NF-κB is a transcription factor that has long been recognized as the "master switch" in regulating the expression of various cytokines and host response effectors, as well as a wide array of genes to control inflammation, cell survival, apoptosis, and immune defense responses . NF-κB signaling can be initiated from membrane receptors, such as Toll-like receptors, tumor necrosis factor alpha (TNF-α) receptors, and interleukin-1 (IL-1) receptors, either individually or synergistically. In the past few decades, many studies have tried to resolve the complex NF-κB dependent protein-protein and DNA-protein interactions, and significant progress has since been made on modeling signal transduction pathways and gene regulatory networks of the inflammatory response based on both biochemical and microarray data [35–40]. However, a systemic and dynamic view of how external stimuli evoke NF-κB-dependent signal transduction activities to the downstream gene expression still remained unclear.

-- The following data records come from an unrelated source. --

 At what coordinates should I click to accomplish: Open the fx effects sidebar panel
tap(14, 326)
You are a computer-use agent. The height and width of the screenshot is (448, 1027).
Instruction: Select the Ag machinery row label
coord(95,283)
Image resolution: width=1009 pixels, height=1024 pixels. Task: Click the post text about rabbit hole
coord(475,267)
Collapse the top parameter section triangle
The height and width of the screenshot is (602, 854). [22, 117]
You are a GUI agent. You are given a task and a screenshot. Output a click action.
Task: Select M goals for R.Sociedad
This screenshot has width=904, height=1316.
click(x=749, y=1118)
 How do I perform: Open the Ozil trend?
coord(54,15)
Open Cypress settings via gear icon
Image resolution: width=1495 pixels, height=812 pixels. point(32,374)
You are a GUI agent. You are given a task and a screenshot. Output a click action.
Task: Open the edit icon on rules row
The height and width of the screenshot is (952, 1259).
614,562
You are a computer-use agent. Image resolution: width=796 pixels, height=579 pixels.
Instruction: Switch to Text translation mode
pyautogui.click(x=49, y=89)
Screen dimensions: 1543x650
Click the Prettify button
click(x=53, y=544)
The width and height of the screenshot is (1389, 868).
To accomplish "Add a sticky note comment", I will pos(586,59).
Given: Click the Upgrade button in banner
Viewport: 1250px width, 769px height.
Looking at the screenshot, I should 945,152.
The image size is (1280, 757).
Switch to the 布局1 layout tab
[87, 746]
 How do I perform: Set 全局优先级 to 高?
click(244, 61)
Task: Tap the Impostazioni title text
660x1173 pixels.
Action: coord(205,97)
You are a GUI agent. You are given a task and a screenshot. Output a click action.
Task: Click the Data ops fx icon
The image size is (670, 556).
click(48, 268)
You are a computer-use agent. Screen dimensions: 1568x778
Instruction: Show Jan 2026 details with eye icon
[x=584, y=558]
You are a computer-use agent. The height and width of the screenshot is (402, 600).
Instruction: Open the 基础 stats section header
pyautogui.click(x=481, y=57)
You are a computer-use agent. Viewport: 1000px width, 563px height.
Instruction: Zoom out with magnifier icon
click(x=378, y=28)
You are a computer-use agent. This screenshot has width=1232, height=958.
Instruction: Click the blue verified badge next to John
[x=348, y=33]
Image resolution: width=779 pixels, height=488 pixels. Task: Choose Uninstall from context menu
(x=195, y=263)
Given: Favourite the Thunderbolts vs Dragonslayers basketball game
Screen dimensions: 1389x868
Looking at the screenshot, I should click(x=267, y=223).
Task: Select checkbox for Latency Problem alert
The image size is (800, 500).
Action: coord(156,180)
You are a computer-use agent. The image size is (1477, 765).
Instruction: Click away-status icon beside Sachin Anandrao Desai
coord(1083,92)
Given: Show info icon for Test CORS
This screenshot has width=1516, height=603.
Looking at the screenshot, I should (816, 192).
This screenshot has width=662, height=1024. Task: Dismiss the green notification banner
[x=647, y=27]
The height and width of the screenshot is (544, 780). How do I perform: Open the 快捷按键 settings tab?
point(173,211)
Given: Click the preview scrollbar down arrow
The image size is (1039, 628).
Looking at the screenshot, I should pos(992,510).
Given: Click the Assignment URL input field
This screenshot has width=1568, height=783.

To overcome this challenge, we proposed a new computational modeling approach by connecting transcription activities derived from the reverse engineering of gene expression profiling to the transcription activities simulated from a forward engineering signaling model, using the NF-κB signaling pathway with the corresponding gene responses as the case study. In this work, the NCA model was applied to reconstruct the regulatory activity of NF-κB using gene expression profile data obtained in response to specific external stimuli . A kinetic model was used to simulate the IKK-NF-κB signaling pathway . By mapping the NF-κB profiles generated from the reverse engineering gene expression profiling data and the ones from the forward simulation, the bridging IKK activities induced by external stimuli were inferred. Features of this inferred signaling process were then confirmed by independent experiments using similar stimuli. This strategy successfully linked the initial signaling pathway with the relevant gene regulatory network. It also successfully inferred and distinguished the corresponding stimuli from gene responses under different inflammation conditions. Taken together, the strategy discussed in the present study can help enhance our understanding of inflammatory responses during the infection process; it is also applicable to other cellular processes.